Posted on: Thursday, July 15, 2004

CEOs receive higher interest

By Bruce Meyerson
Associated Press

NEW YORK — Here's one way to get a higher interest rate on your savings: Become a CEO.

While many corporations allow top executives to defer part of their multimillion dollar pay for tax purposes, some companies give those executives interest on that deferred compensation that is far more generous than an ordinary person can get through a money market fund or a bank CD.

Some companies go even further, paying a guaranteed interest rate on par with the return an average investor might hope for from stocks, but with none of the risk.

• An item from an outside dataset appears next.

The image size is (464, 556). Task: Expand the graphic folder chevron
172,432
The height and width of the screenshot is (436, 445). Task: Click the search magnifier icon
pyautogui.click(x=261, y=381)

About 60 percent of the companies in the Standard & Poor's 500 offer deferred compensation plans to executives, including 73 which pay above-market interest rates, according to the compensation consulting firm Equilar Inc.

It's a topic that rarely draws attention — as it did last year with news the New York Stock Exchange had been paying 8 percent interest to former chief Richard Grasso on part of his $139.5 million in deferred compensation — probably because the rules of disclosure invite confusion, if not obfuscation.

McKesson Corp., a major distributor of prescription drugs, disclosed in June that it owed $329,775 in "above market interest" to chairman and chief executive John Hammergren.

Similarly, Computer Sciences Corp. reported two weeks ago it owed $83,312 in "preferential interest" on deferred compensation for its chairman and CEO, Van Honeycutt, in its latest fiscal year.

But those dollar amounts do not represent all of the interest the companies owe these executives on their deferred compensation.

Unfortunately, it's impossible to tell how much more they are due thanks to the convoluted disclosure rules.

To start with, a company only needs to disclose interest owed on deferred compensation if the rate being paid is more than one fifth above the market rate being used for the calculation.

There's no fixed definition or benchmark to determine what the prevailing market rate is, so it's up to the company to determine what rate to use. However, the company isn't required to disclose the percentage it chooses or the actual amount it is paying above that rate.

Nor does it need say the total dollar amount of interest owed or the amount of deferred compensation on which it is being paid.